Para entrarmos de maneira mais sólida na discussão referente à Poder Civil, se faz necessário percorrer um caminho que se segue pela trilha da democracia que constitui sem dúvida o caráter hegemônico dessa ordem ideológica entendida como Poder Civil.
Nesse caso seguiremos de perto o pensamento de Bobbio (2000) e discutiremos os métodos e procedimentos do processo democrático que nos apontam o caminho de entendimento da homogeneidade dessa ordem ideológica.
O processo democrático tem como premissa o envolvimento maior possível dos interessados sendo de fundamental importância que se construam meios para que isso seja possível. A democracia é sem dúvida algo provido de procedimentos e regras que buscam de alguma maneira o envolvimento das partes interessadas no maior grau possível. Nas palavras próprias do autor, o regime democrático é
Primeiramente um conjunto de regras e procedimentos para a formação de decisões coletivas, em que está prevista e facilitada participação mais ampla possível dos interessados. (Bobbio, 2000, p22)
Por mais que se possa tecer críticas a respeito dessa definição que, à princípio, pode nos parecer um tanto quanto pobre ela dá conta de nos esclarecer de que maneira a democracia procura se estabelecer bem como de seu caráter procedimental que vai dando contornos para que o Poder que se institui por meio dela se torne um Poder de ordem hegemônica.
________________________________________
(Pedido escrito A): Reescreva as linhas dos registros da linha com "This screenshot has height=468, width=560." até a linha com "The image size is (1180, 918). tap(173, 37)", trocando "previous slide" por "next slide" e mantendo todo o resto igual.

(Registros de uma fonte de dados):
________________________________________
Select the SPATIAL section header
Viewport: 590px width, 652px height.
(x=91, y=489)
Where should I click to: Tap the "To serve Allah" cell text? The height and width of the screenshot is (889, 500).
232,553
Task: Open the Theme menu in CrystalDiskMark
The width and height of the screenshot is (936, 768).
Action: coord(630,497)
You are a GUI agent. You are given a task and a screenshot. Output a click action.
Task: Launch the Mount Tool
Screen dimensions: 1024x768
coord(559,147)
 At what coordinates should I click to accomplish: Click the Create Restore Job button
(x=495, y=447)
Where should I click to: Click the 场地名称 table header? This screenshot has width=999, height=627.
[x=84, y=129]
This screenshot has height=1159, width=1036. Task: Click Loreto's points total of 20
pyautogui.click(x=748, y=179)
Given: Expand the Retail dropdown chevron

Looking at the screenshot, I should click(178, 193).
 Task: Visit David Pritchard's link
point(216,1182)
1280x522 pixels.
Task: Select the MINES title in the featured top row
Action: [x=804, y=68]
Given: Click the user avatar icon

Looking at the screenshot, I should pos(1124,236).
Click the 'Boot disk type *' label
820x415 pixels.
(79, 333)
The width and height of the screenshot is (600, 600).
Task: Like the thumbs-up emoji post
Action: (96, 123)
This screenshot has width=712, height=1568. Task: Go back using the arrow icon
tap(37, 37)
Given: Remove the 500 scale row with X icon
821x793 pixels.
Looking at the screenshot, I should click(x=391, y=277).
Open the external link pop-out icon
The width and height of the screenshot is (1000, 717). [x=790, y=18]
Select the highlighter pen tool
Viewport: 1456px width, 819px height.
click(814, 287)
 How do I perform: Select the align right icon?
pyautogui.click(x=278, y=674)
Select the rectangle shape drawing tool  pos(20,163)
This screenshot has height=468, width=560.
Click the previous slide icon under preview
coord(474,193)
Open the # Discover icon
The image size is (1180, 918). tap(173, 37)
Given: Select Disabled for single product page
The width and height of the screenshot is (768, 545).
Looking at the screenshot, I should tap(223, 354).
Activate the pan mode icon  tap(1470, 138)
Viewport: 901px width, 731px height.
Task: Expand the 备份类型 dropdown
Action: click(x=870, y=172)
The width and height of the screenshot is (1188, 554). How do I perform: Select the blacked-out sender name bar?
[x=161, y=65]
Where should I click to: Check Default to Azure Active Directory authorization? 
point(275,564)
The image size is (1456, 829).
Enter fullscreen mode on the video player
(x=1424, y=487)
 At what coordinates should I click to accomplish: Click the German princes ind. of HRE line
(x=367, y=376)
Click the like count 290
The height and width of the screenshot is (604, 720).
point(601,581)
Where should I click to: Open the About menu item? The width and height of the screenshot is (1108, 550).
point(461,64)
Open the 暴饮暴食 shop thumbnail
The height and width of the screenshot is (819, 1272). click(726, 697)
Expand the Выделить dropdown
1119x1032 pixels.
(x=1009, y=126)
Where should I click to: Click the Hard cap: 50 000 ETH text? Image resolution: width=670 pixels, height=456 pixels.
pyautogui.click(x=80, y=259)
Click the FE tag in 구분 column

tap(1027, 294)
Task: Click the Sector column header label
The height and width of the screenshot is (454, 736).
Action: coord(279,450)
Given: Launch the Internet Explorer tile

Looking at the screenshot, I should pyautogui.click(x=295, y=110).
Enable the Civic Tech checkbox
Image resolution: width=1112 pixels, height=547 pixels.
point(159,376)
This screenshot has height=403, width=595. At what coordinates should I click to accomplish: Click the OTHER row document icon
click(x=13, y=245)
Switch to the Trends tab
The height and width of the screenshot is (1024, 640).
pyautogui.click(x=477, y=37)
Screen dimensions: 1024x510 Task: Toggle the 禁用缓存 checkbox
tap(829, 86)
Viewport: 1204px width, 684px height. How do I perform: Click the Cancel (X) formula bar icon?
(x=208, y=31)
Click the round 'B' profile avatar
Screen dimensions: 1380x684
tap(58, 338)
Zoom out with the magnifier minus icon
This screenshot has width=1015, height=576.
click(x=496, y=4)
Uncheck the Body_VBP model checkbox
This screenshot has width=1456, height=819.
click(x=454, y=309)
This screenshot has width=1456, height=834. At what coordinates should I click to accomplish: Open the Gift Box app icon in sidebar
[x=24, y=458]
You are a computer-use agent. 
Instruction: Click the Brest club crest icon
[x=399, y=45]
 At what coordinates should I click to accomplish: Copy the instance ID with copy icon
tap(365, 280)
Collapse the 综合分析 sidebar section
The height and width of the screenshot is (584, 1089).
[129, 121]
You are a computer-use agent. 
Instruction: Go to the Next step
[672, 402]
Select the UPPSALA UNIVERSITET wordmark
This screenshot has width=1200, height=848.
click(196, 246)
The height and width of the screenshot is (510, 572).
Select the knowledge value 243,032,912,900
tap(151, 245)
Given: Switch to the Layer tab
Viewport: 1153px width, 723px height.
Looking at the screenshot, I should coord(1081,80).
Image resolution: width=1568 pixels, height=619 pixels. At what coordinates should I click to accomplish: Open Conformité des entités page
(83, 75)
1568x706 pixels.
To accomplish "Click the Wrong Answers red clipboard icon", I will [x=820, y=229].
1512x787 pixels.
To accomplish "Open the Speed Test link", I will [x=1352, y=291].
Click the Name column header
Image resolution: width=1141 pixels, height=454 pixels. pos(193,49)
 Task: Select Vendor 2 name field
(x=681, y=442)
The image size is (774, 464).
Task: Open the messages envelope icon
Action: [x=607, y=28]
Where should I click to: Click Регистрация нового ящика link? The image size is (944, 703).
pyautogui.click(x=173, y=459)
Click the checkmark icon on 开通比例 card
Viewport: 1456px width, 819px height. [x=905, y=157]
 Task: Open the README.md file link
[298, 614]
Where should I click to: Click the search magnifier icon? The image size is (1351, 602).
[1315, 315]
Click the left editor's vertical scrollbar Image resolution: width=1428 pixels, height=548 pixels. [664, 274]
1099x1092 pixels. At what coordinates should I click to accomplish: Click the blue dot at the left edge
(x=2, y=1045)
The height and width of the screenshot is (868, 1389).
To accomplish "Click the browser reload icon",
________________________________________
(Pedido escrito B): Prossiga o texto sobre o Poder Civil e o processo democrático a partir do ponto em que ele termina.

(Resposta escrita A):
This screenshot has height=468, width=560.
Click the next slide icon under preview
coord(474,193)
Open the # Discover icon
The image size is (1180, 918). tap(173, 37)

(Resposta escrita B):
Outro aspecto fundamental na análise a cerca de democracia é deixar claro que no jogo democrático busca-se a formação de uma maioria que deve ser estabelecida através do debate desprovido de restrição entre as partes que se propõem a disputa democrática. É por meio desse debate que se forma uma maioria que deverá ser respeitada enquanto tal ao fim do processo democrático. É importante também sabermos que procura-se sempre o estabelecimento de um compromisso entre as partes o que daria conta de que a maioria vitoriosa seja respeitada e a minoria derrotada tenha um papel ativo no jogo político. Seguindo esses aspectos de compromisso e debate livre entre as partes estamos assim definindo bem os procedimentos da democracia representativa, talvez mais do da democracia direta.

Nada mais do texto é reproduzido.